El
pabellón de Barcelona no es una casa. Ni una "casa alemana", ni una "casa moderna", ni siquiera una para los dioses. Su espacio se construyó para permanecer sistemáticamente desocupado y sigue, aun hoy, sin haber acogido ni un solo habitante. Además de ocasionales gatos nocturnos, turistas glotones de modernidad y el inevitable comisario de turno, sus
cortinas, muros de ónice y sus
pilares cromados, están a la espera, no de un morador, sino de presencias de otro orden. Y no hablo de
fantasmas.
En el pabellón de Barcelona hubo nunca posibilidad de dar cabida a actos repetidos, a hábitos, y por tanto, nada hubo que dejase huellas. No existe allí sombra del desgaste (en cuanto algo se deteriora se sustituye de inmediato), ni de
Mies Van der Rohe, ni de la visita de un viejo rey, y menos del equipo que lo reconstruyó.
Hace tiempo
Josep Quetglas dejó escrito: “En la obra están custodiados y abiertos la biografía, la época y el curso general de la historia. Custodiados, abiertos y a la espera... ¿de quién?” Creo que se refería a la presencia de alguien semejante a si mismo. Pocos son los que se han ganado el derecho de ser sus perpetuos inquilinos, (que no habitantes). Él, de hecho, es de los pocos "habituados" a sus secretos y manías autistas. Son pocos los que, legítimamente, pueden caminar por ese lustroso espacio sin puertas sin pedir permiso y sin horario. ¿Por qué? Porque gracias a ellos sabemos que el pabellón solo puede ser habitado con
ojos prestados. La ofrenda de esa actualización, la ocupación delegada que nos brindan, les otorga ese privilegio. Eso es lo más dentro que se puede estar en esta fría y magnífica obra. De hecho, si Quetglas, por un desafortunado casual abandonara Mallorca y tuviese que regresar a Barcelona como un desheredado, igual a como en la edad media los perseguidos tenían derecho “a acogerse a sagrado” bajo el pórtico de una catedral,
el pabellón debiera guardarle el derecho a ocupar sus
sillones, a pasear entre sus estanques, libre de ruidos y amenazas externas. Sin que ningún
turista, catedrático, o viajero interrumpiese su diálogo con los
reflejos y las
sombras de ese lugar. Libre para seguir renegando incluso de
la autenticidad del pabellón. (En esos paseos, podría dialogar con
Robin Evans).
Si la categoría de habitante está vedada a este espacio, la de "inhabitante" permanece abierta (1). Lo sorprendente es que apenas un puñado de personas siente el rumor de esa responsabilidad cuando intervienen entre sus paredes: la de hacer algo que permita soñar su habitación (2).
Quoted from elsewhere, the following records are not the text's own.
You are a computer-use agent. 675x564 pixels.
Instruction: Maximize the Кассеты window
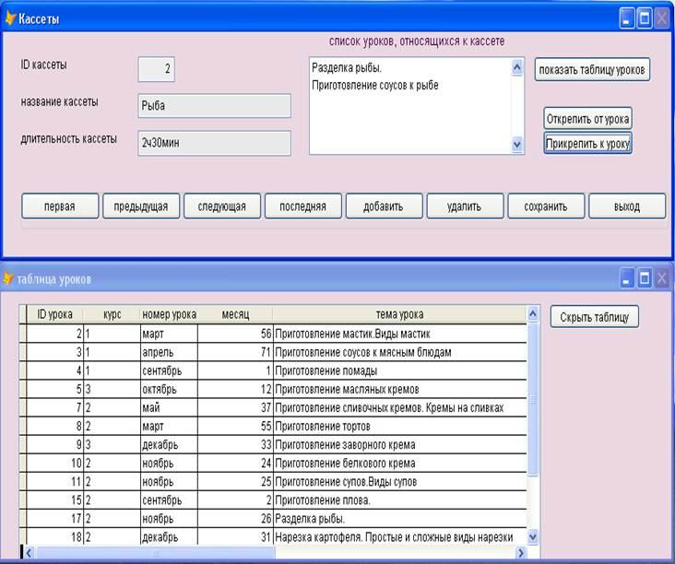(x=645, y=18)
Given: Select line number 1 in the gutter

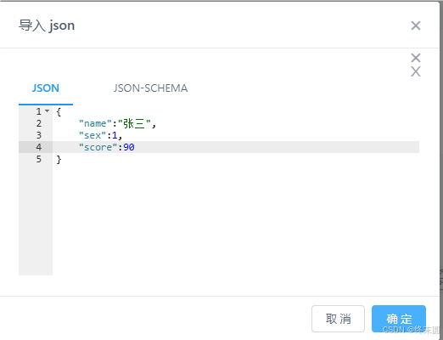Looking at the screenshot, I should click(39, 111).
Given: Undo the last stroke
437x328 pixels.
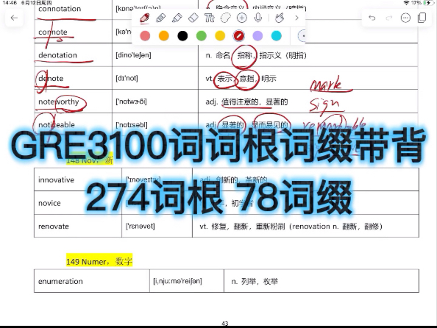Looking at the screenshot, I should [x=372, y=18].
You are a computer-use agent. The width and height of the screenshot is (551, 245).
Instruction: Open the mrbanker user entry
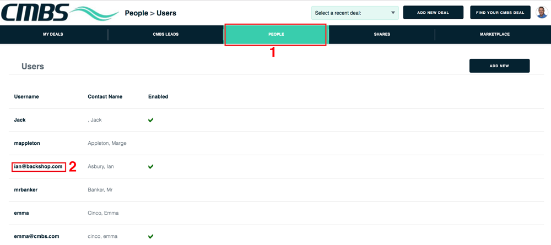click(x=26, y=190)
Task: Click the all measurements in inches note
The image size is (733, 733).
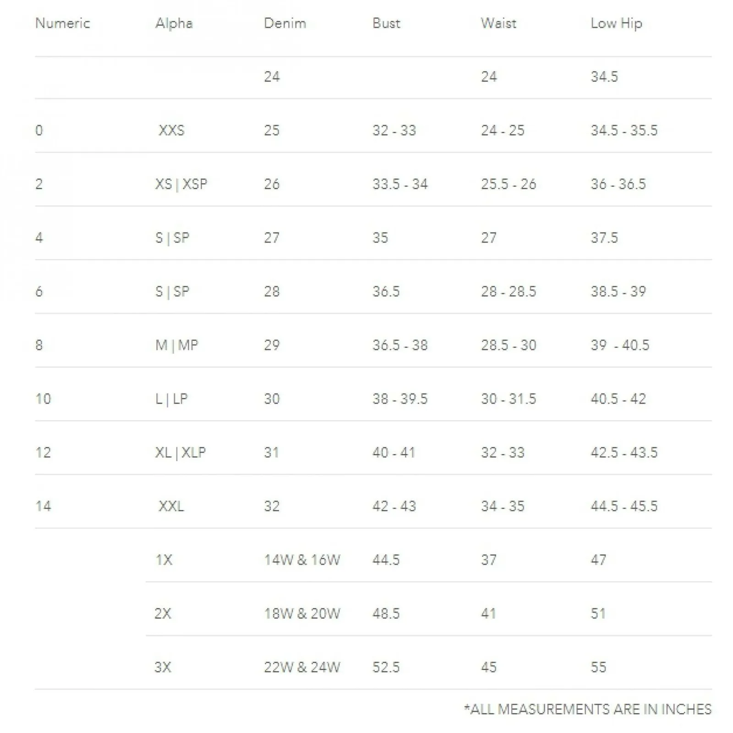Action: tap(588, 709)
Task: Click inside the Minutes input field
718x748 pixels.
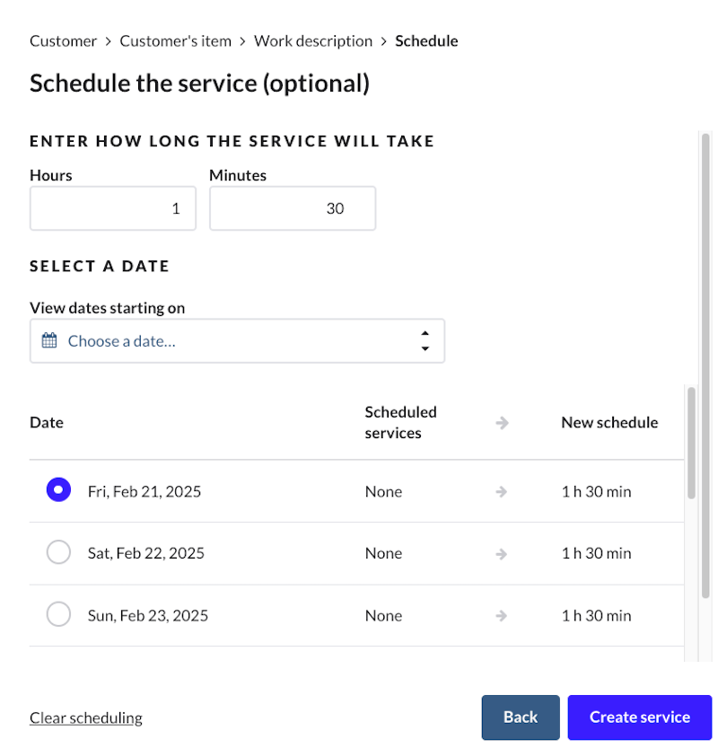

(1) Quetglas mismo decía: "¿Qué es un inhabitante? Quien habita sin poseer, sin estar, sin hacer, sin poder.". Ver Quetglas, Josep. "Habitar", en Restos de Arquitectura y de crítica de la cultura. Barcelona: Arcadia, 2017, pp. 26
(2) Entre los últimos, solo Anna y Eugeni Bach, al recubrir esta obra de blanco y privarlo de materialidad, han sido conscientes de lo que estaba en juego. Pocos pueden ser intitulados de inhabitantes de esa no-casa.